Three years of hard work casually murdered. Two months of devotion most serious—not to mention lifelong dreams—sacrificed on an altar of horrible miscommunication. Words spilled from my mouth without direction, as I told Moiré everything. I probably said the same things a hundred times as I turned the situation over and over for her, trying to figure out where I’d gone wrong. It was so hard to fight the feeling that I had driven Ella away.
This is why I swore I’d never let myself be anything more than friends with Moiré. I’d been warned about things like that—it was like a slow cancer to relationships. But even as the shame washed over me, I couldn’t let go of her. Holding her, feeling her there against me—unfettered by commitments to another woman—was like walking through the front door of Mom and Dad’s cabin.
My grieving was put on hold when the final couple arrived some time later. Moiré intercepted them, thanked them for their time and sent them off with the last gift card. I was grateful I could depend on her to handle the situation with grace. I’d excused myself to an obscure corner.
When we were alone again, Moiré closed the door. S
he came to me, stopping a breath away. Even through my grief, I could still taste the electric closeness. I savored her soft breath on my mouth and nose. She looked intensely at me, surprising me with the cocktail of emotions swirling in her eyes and playing over her face. My hand came up of its own accord to caress her face. She shivered and pressed her hand against mine, pinning it gently on her cheek.
“So, Doctor Cairn,” she said with a hint of wistful playfulness, “what are you going to do to move on?”
My hand dropped. The moment shattered. “Move on?”
She blinked and looked at me as if I’d sprouted wings from my head. “Of course, move on. Ella’s broken her half of the commitment. She ended it. Since she isn’t willing to see what a great thing she has lost, some other lucky girl will get to have you, right?”
I was too muddled in my thoughts to even begin to think about what that statement might imply. A tidal wave of guilt slammed into me and I stumbled hard into the table.

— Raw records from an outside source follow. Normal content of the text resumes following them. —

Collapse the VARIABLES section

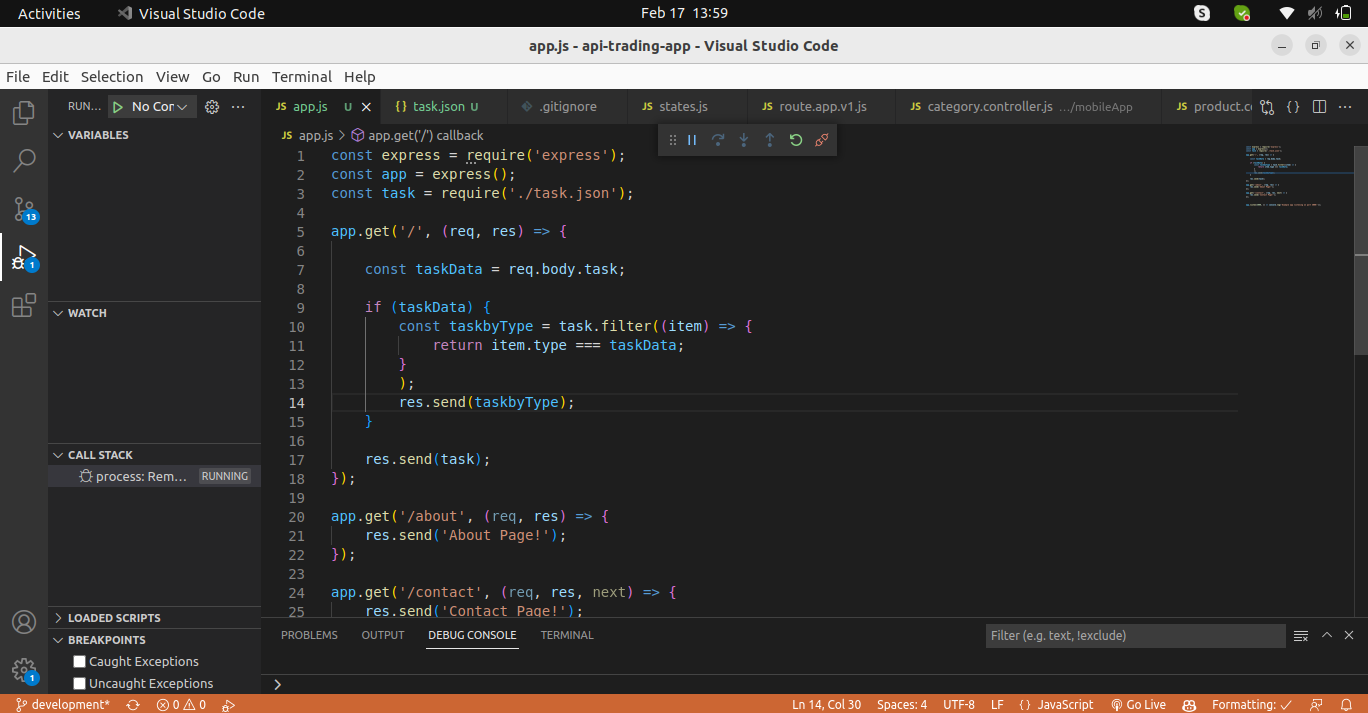(98, 135)
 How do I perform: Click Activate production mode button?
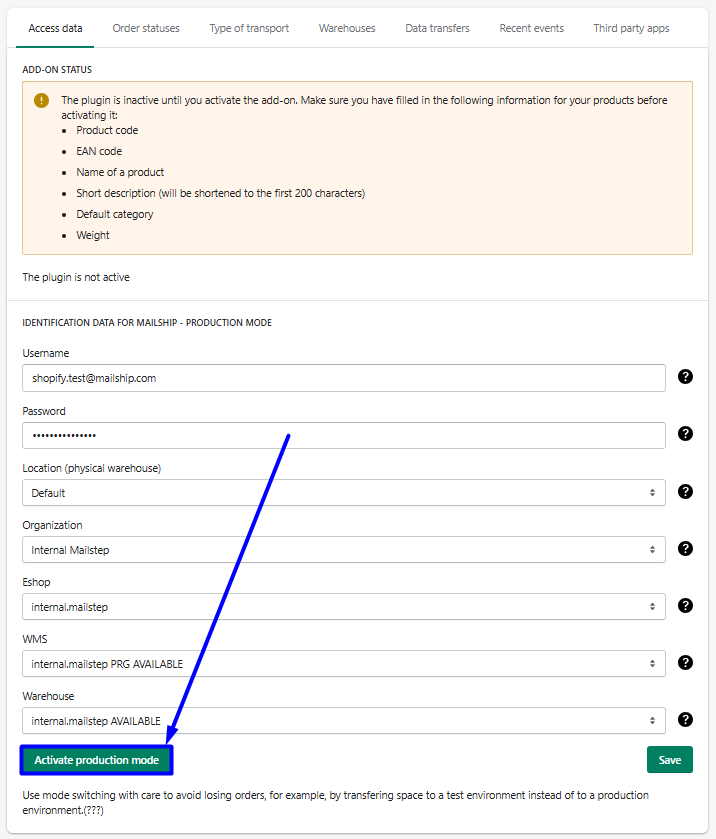point(97,760)
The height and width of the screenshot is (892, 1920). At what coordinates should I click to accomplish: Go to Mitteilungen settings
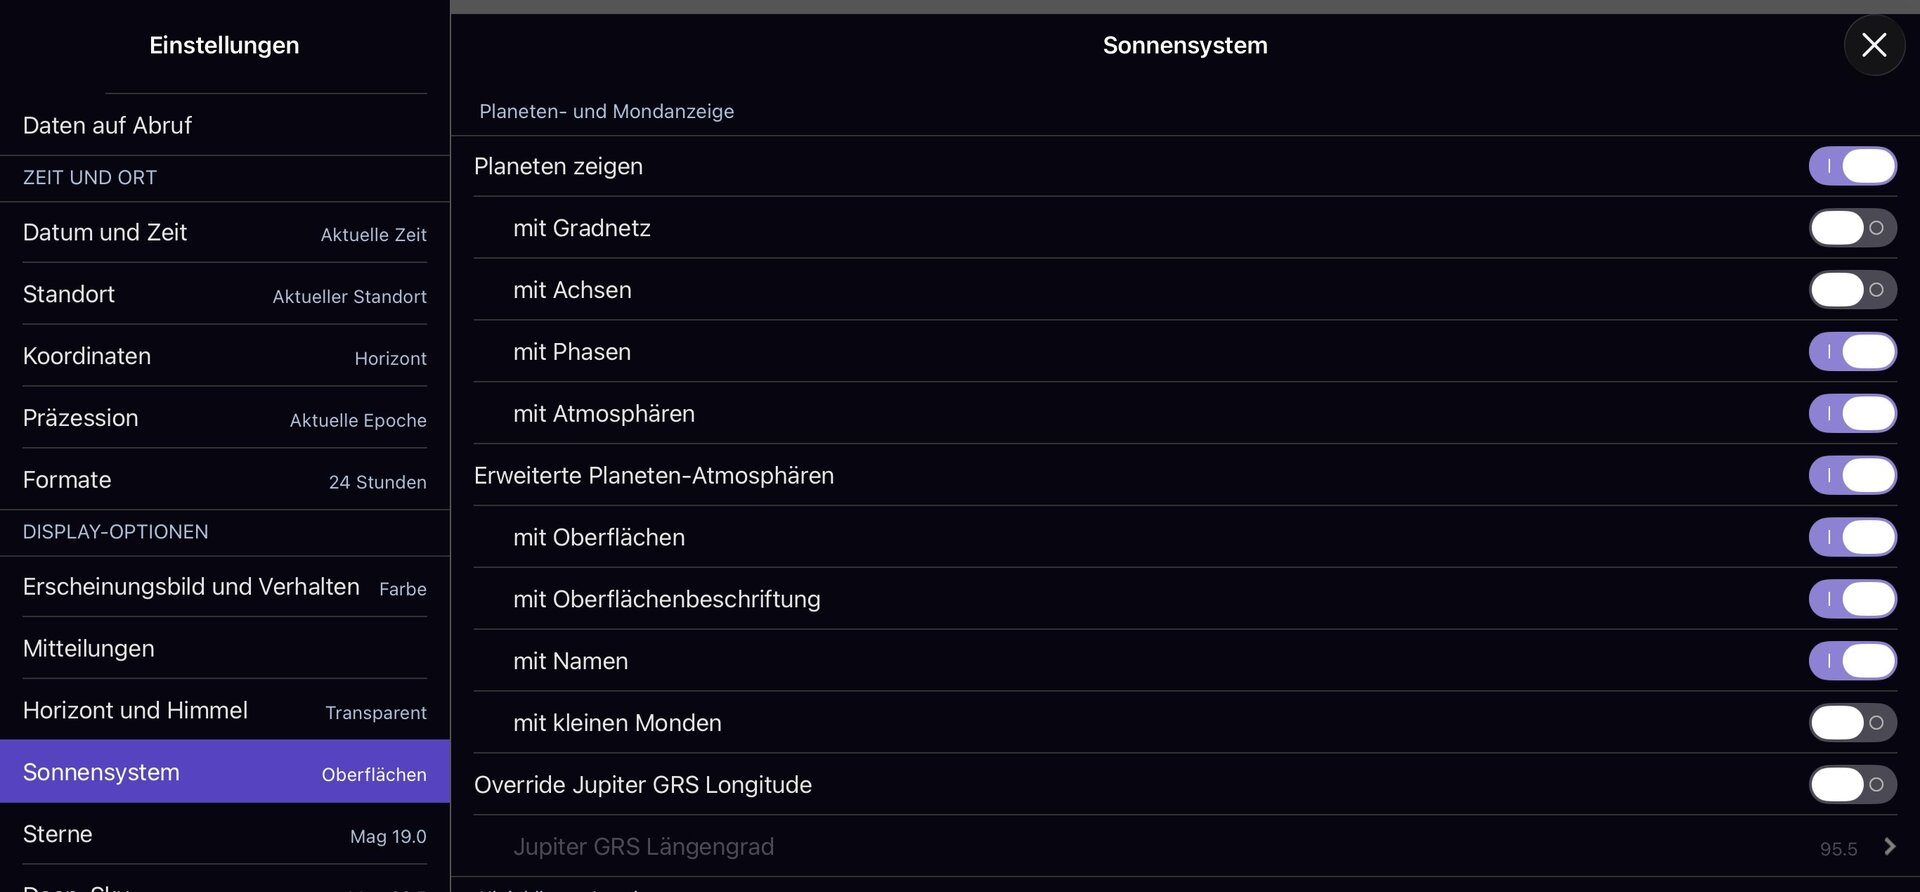[x=225, y=649]
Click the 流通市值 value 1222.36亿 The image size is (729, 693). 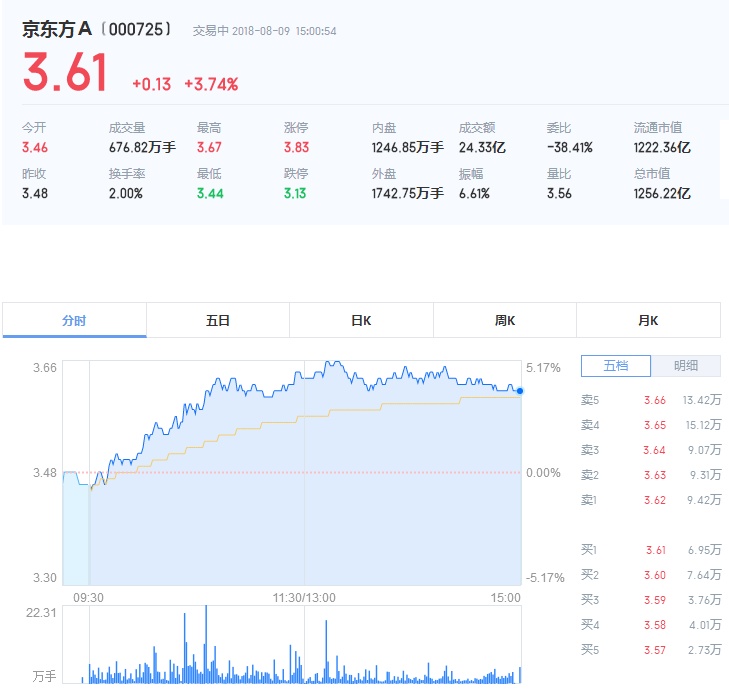(x=662, y=147)
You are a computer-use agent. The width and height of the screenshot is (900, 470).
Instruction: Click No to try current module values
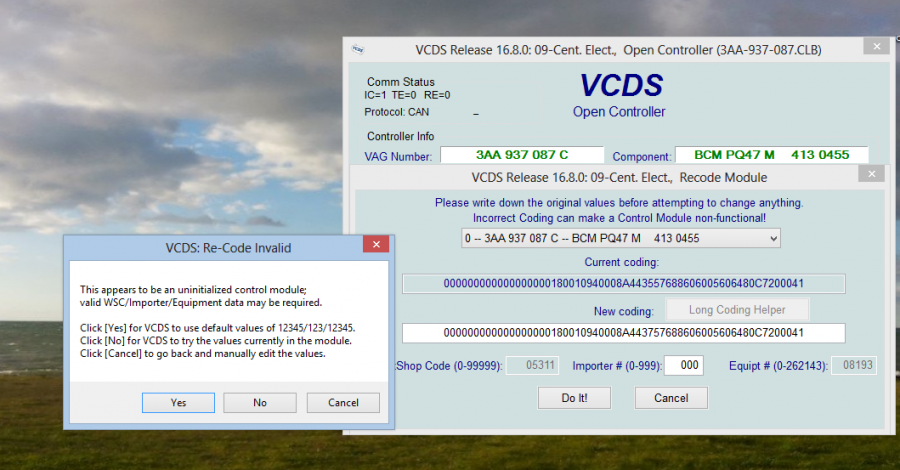(260, 403)
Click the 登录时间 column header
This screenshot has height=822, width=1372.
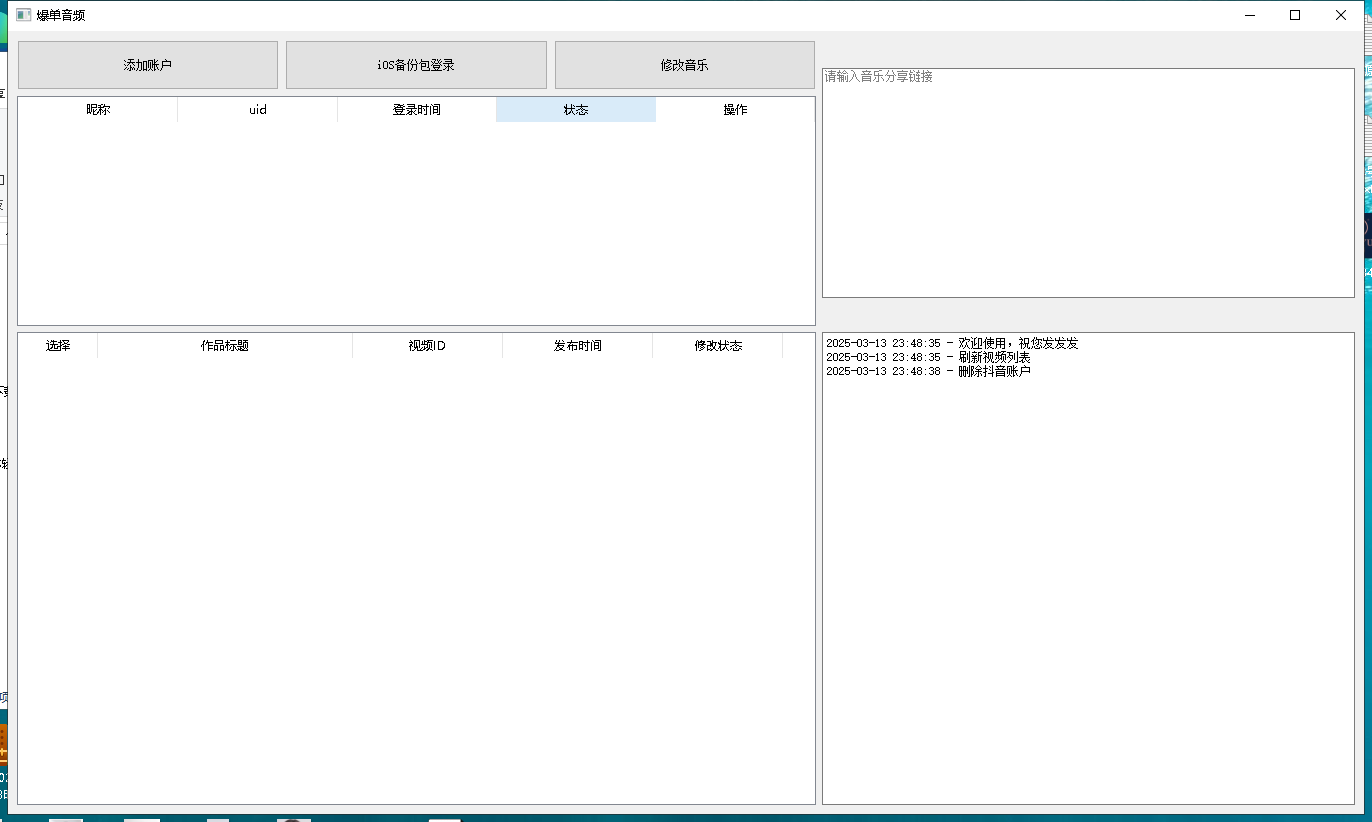(x=416, y=110)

“No!” My harshness startled me. “I’m not backing out on this! I committed to it and I’ll see it through. No matter what.”
Moiré opened her mouth, but I interrupted. “I’ll find a way to get her back. Ella… has been under a lot of stress, lately. She just wasn’t thinking right this morning. She didn’t mean it when she broke it off. I’m sure of it.”
“She did mean it, Nick.”
It was my turn to stare. “How can you possibly know that? You weren’t even there.”
Moiré put her hands on her hips and cocked her head. “I’ve been listening to you talk about it for the last two-and-a-half hours. You’ve told me every last detail about your engagement and the running theme is that she never really loved you. I don’t believe you would have been truly happy with her, Nick.
“It’s time to let it go and move on. It wasn’t meant to be.”
I jolted upright, unable to believe what I was hearing. I didn’t mean to get in her face but my vision was suddenly a strange shade of red. “I was engaged to be married! If a guy can’t have some kind of guarantee when he’s three weeks away from his wedding day, then what good is it to even try?”